Uitspraak
RECHTBANK NOORD-HOLLAND
Het verloop van de procedure
Overwegingen
De uitspraak
Het instellen van hoger beroep per e-mail is niet mogelijk.
Rechtbank Noord-Holland
In deze zaak heeft de kantonrechter van de Rechtbank Noord-Holland op 29 maart 2021 uitspraak gedaan in een beroep tegen een administratieve sanctie, opgelegd aan de betrokkene. De betrokkene had een boete ontvangen en daartegen beroep ingesteld bij de officier van justitie, die het beroep ongegrond of niet-ontvankelijk verklaarde. Hierop heeft de betrokkene beroep ingesteld bij de kantonrechter.
De betrokkene voerde aan niet in staat te zijn de in artikel 11 van de Wet administratiefrechtelijke handhaving verkeersvoorschriften (WAHV) voorgeschreven zekerheid te betalen. Tijdens de zitting op 22 januari 2021 was de betrokkene echter niet verschenen, ondanks dat hem de gelegenheid was geboden om zijn situatie nader te motiveren. De kantonrechter heeft de betrokkene nogmaals in de gelegenheid gesteld om de zekerheid te betalen, met de waarschuwing dat het beroep niet-ontvankelijk verklaard zou worden indien hij niet aan de verplichting tot zekerheidstelling voldeed.
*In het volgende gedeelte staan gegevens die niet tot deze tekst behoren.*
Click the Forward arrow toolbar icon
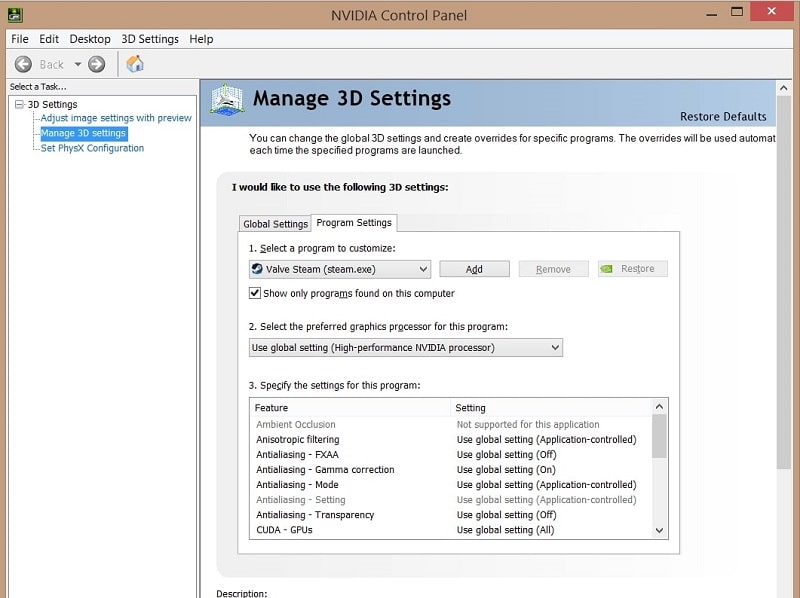Viewport: 800px width, 598px height. (97, 64)
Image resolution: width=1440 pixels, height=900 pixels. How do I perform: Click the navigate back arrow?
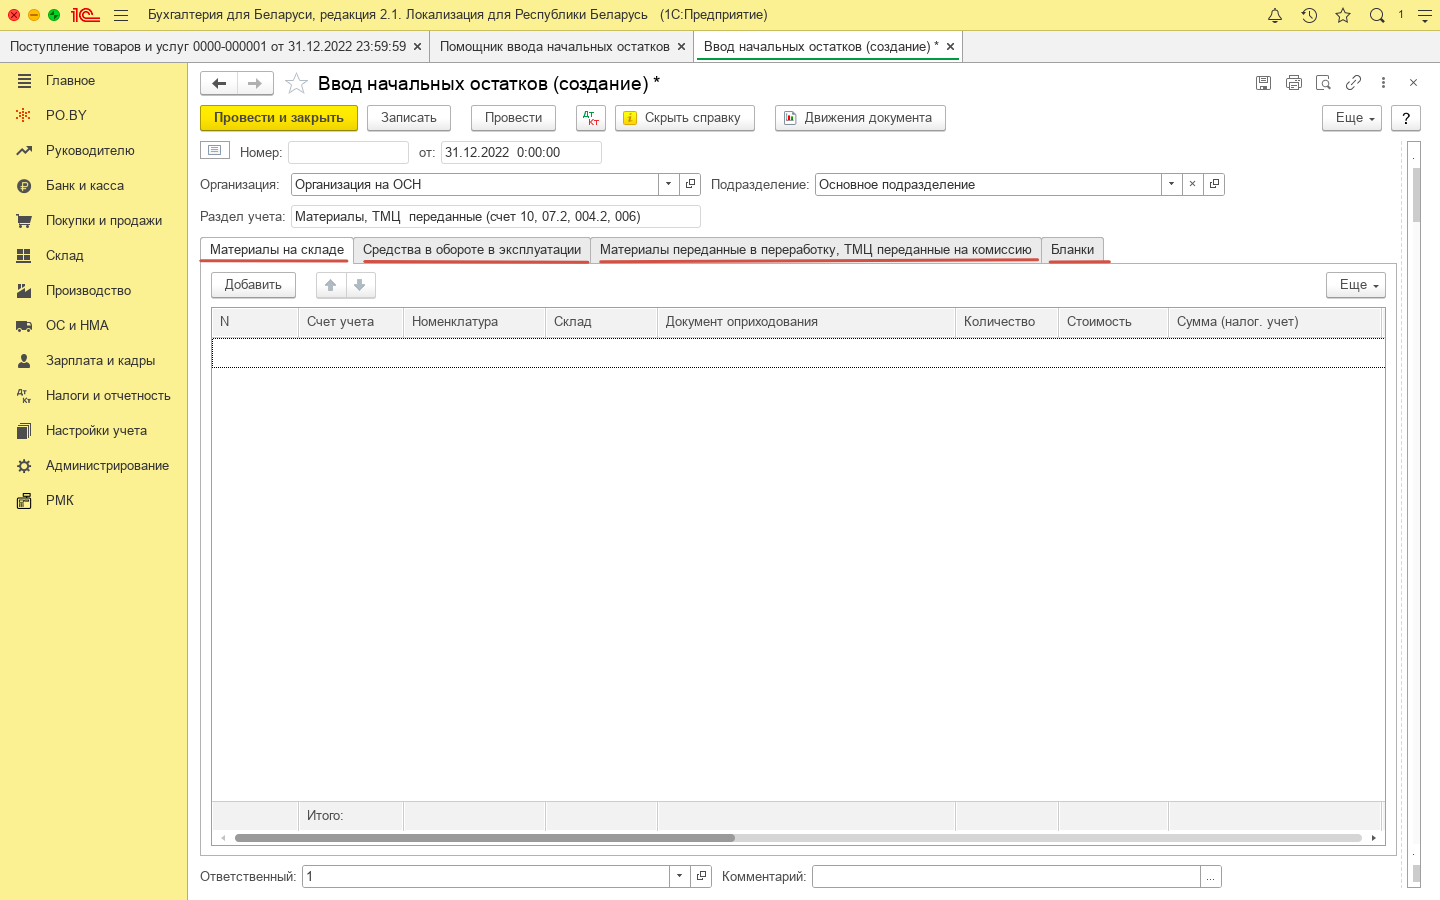click(x=219, y=84)
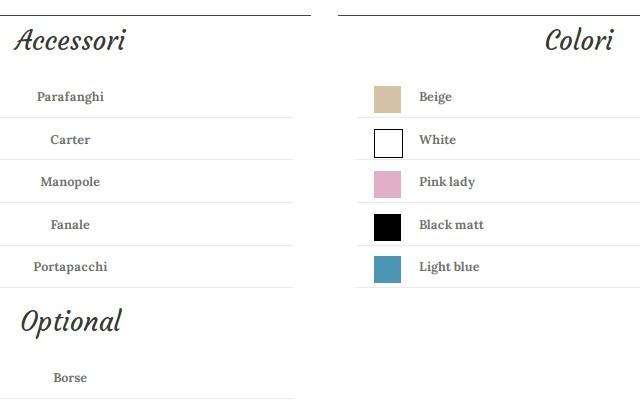The image size is (640, 406).
Task: Open the Manopole accessory entry
Action: pos(70,182)
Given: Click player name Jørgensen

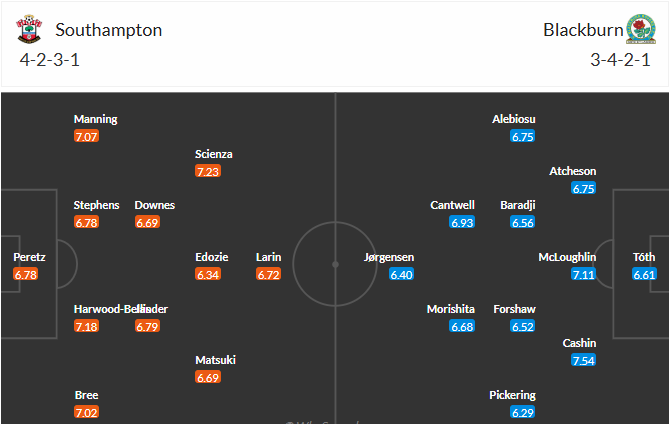Looking at the screenshot, I should point(388,257).
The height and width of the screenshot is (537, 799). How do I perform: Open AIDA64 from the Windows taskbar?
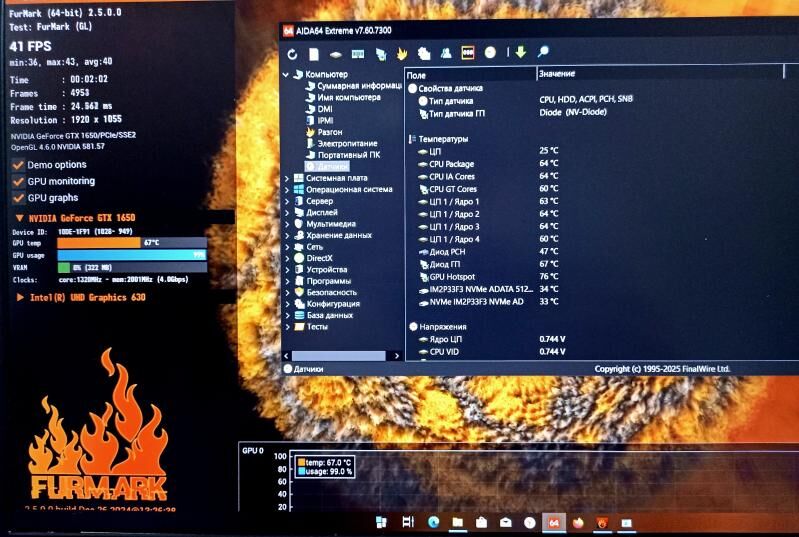click(553, 522)
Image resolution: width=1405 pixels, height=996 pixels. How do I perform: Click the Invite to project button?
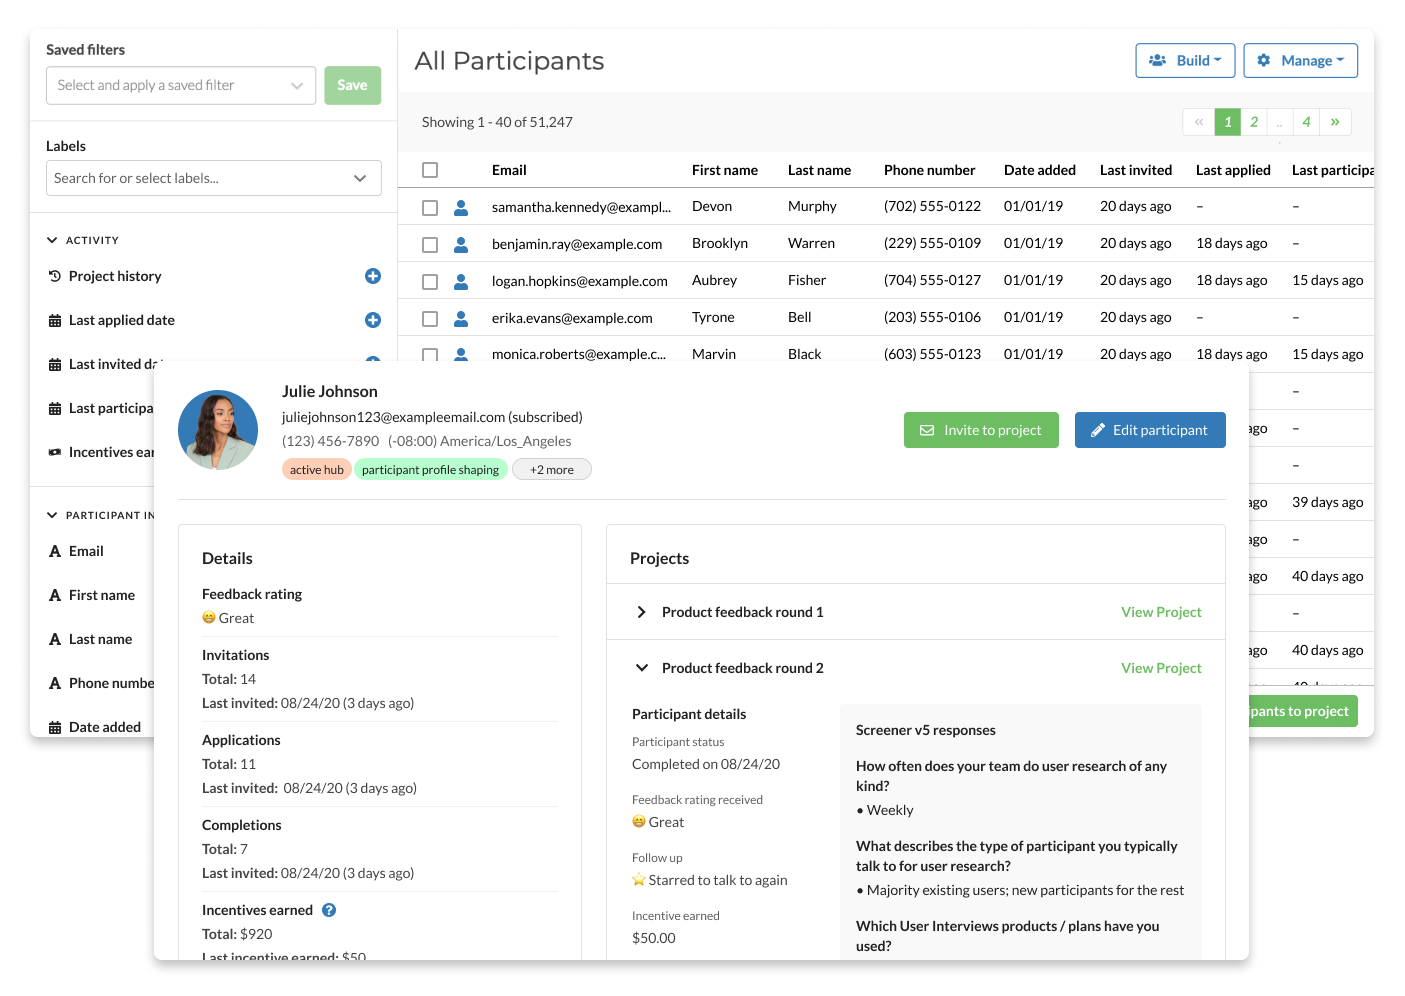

Aangezien de betrokkene de zekerheid niet tijdig heeft betaald en er geen feiten of omstandigheden zijn gebleken die erop wijzen dat hij niet in verzuim is geweest, heeft de kantonrechter geoordeeld dat het beroep niet-ontvankelijk moet worden verklaard. De uitspraak is gedaan door mr. S. Slijkhuis, kantonrechter, en is openbaar uitgesproken. Tegen deze uitspraak kan binnen zes weken hoger beroep worden ingesteld bij het gerechtshof Arnhem-Leeuwarden, mits de boete meer dan € 70,00 bedraagt.